Discussion in 'Handguns: Autoloaders' started by TEX, May 27, 2012.
What advantage does an extra long hammer strut offer on a 1911
What is a hammer strut?
Hammer spur, perhaps? (This is the part protruding from the slide.) Like this one?
Or this one?
The long hammer spur on the top gun is easier to manually cock or uncock, especially with one hand, but if you subscribe to the "cocked and locked" doctrine, there is little reason to do this. If it were made any longer, it would come back and bite your hand.
The hammer strut is the part that connects the hammer to the mainspring (underneath the grip safety). The tail of the hammer strut fits into a cup at the top of the mainspring plunger. If the strut was made longer, the mainspring would be under greater tension. Perhaps -- I don't know -- more power would be transmitted to the hammer. Personally, I wouldn't mess with the original design here.
There is a hammer strut. Connects the hammer to the main spring. I can't think of an advantage to having a longer one. I'm no 1911 guru but of all the parts in a 1911 the strut seems like it would be the least effected by a dimensional change.
Maybe a little more "omfp" to the firing pin? I've never had a need for one.
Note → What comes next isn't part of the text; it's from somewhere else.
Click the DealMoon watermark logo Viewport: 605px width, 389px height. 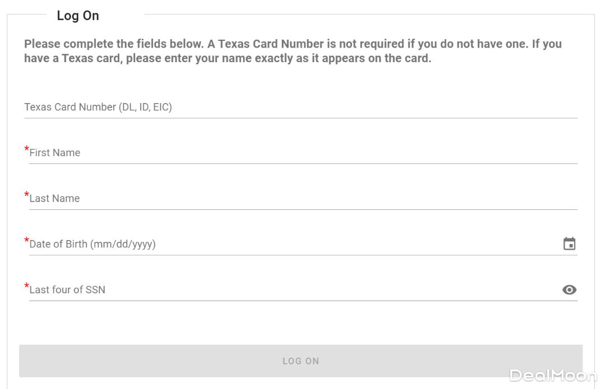(x=553, y=375)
There are cases of tolerance stack ups that cause a hammer to have no pressure on the firing pin stop when uncocked. This is usually after a mainspring housing swap. A longer strut can fix this. The other fix is reworking the mainspring cap or leaving out the cap pin and inserting a takedown pin into the mainspring housing after cocking the hammer when the mainspring housing has to be removed.
I would think a stronger mainspring would be a much cheaper fix if that is where you're going. The factory mainspring is a little overkill. Can't imagine putting in a stronger one.
Jolly Rogers has it right. If The strut is too short and the main spring cap hits its retainer pin before the hammer strikes the firing pin momentum is lost. The American Pistolsmiths Guild actually specifies that with the slide removed the hammer must remain under tension while in the decocked position.
A stronger hammer spring can alleviate light primer strikes but the correct solution is having the right length strut.
Oddly enough, I ran into that on a new Series 80 Colt LW Commander once. The strut was to spec. The hole for the cap pin was mislocated.
I chucked the cap in the lathe and faced off .010 inch for the fix. A couple years later, I swapped out the mainspring housing.